As transformações das sociedades fazem-se de uma forma muito mais lenta do que costumam prometer os políticos e, agora, também os economistas. É verdade que o País mudou muito ao longo de 43 anos de democracia e 31 anos de integração europeia, sobretudo ao nível de infraestruturas, no acesso à ciência e à cultura, na disseminação do conhecimento e da educação. Mas demora muito mais tempo a mudar as mentalidades do que a construir uma ponte ou uma autoestrada. E, durante todo este processo, houve gerações que nunca perderam as sombras e as angústias que ficaram dos tempos de um Portugal amordaçado – segundo a célebre expressão de Mário Soares –, e que, em muitos casos, carregam ainda o peso de um indisfarçável complexo de inferioridade face aos outros países.

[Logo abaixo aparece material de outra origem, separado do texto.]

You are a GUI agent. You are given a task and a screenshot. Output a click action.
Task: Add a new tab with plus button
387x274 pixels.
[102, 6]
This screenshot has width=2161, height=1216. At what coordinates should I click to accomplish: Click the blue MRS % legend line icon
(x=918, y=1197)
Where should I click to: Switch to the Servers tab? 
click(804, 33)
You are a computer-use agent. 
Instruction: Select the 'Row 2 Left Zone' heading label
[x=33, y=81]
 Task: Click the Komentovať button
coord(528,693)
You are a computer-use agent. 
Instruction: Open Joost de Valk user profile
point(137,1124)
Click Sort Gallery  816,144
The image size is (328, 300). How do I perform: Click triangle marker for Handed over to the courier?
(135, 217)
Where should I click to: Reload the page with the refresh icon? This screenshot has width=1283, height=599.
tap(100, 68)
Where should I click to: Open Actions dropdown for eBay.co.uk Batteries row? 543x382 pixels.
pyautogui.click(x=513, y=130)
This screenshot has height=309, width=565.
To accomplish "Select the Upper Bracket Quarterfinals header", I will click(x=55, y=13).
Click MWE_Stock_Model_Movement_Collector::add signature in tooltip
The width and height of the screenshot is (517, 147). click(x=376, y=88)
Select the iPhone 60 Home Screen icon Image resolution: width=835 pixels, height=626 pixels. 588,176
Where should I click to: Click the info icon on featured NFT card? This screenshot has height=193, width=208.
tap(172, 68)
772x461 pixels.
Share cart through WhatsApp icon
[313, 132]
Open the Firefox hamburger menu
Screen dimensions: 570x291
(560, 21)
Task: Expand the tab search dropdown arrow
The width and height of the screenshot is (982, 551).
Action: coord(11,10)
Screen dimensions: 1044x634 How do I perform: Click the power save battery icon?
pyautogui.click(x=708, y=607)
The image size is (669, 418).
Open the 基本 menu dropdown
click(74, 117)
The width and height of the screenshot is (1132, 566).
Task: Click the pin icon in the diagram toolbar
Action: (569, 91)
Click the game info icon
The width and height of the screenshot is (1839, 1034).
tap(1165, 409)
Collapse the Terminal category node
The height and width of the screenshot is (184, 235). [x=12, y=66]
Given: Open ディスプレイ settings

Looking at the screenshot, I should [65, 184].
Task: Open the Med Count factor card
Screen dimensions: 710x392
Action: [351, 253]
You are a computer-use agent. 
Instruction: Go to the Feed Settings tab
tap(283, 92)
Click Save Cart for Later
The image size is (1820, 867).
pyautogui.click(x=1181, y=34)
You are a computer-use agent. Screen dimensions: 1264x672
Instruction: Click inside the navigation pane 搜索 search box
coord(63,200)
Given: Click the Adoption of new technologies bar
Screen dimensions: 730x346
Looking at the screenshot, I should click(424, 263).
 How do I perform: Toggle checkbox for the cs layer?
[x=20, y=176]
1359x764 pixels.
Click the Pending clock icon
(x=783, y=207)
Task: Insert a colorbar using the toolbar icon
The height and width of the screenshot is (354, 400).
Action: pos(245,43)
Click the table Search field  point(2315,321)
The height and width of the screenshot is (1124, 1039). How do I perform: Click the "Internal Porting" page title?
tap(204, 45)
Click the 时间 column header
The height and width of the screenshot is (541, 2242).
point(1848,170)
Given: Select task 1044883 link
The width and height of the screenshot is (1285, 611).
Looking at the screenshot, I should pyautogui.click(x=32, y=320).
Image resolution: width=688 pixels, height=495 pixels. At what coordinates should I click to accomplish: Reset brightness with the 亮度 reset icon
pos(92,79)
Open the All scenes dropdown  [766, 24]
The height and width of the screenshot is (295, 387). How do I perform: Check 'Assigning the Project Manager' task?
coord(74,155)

Só nos últimos anos é que começou a irromper uma geração para quem nunca existiu esse complexo de inferioridade nacional, que nunca se referiu ao País como o “Portugalzinho” ou a nação pequenina sem hipóteses de competir com os outros. Para eles, nada disso fazia sentido. Quando nasceram já viviam numa democracia consolidada e integrada na Europa e onde foi natural, ao longo do seu processo de crescimento, ver um português ganhar o Prémio Nobel, passear na Expo’98, vibrar com a festa do Euro 2004, ver atletas a ganhar medalhas em todos os Jogos Olímpicos, festejar capitais europeias da cultura, prémios Pritzker e Bolas de Ouro. Também nunca tiveram de ir a Paris para saber o que era uma Fnac, nem se viram obrigados a viajar para outro país só para ver o espetáculo da sua banda favorita – mas começaram a percorrer a Europa e o mundo mais cedo do que todas as gerações anteriores. Mais relevante ainda: foram educados no seio de famílias mais instruídas do que os seus pais tinham sido, acederam desde cedo à internet, aprenderam inglês, beneficiaram de bolsas para estudar no estrangeiro. Cereja no topo do bolo: puderam viver durante meses no estrangeiro, junto de jovens de outros países, graças ao programa Erasmus – aquele que mudou a vida de Salvador Sobral, conforme ele próprio tantas vezes reconhece, e cujo papel transformador para tantos jovens foi justamente salientado pela Comissão Europeia na sua mensagem de felicitações ao cantor.
É também a esta geração que se deve, em larga medida, o recente êxito do turismo em Portugal e, por consequência, dos últimos indicadores económicos. No momento pior da crise e das imposições da troika, foi esta geração bem preparada e com mundo que começou por criar alojamentos nos centros históricos até então degradados, a revitalizar pequenos negócios tradicionais, a saber responder à procura de quem chegava a Portugal em voos low-cost. Não precisaram de inventar soluções mirabolantes nem de copiar fórmulas estrangeiras: bastou-lhes serem como eram, autênticos e genuínos, porque sabem que são exatamente iguais aos turistas que recebem. Por isso, começaram a promover o Portugal que eles próprios gostavam e acarinhavam, sem precisar de o mascarar. E essa é a grande lição desta geração: a de que se pode triunfar com base naquilo em que se acredita, e sem complexos de inferioridade. Eles são a melhor notícia deste Portugal desamordaçado.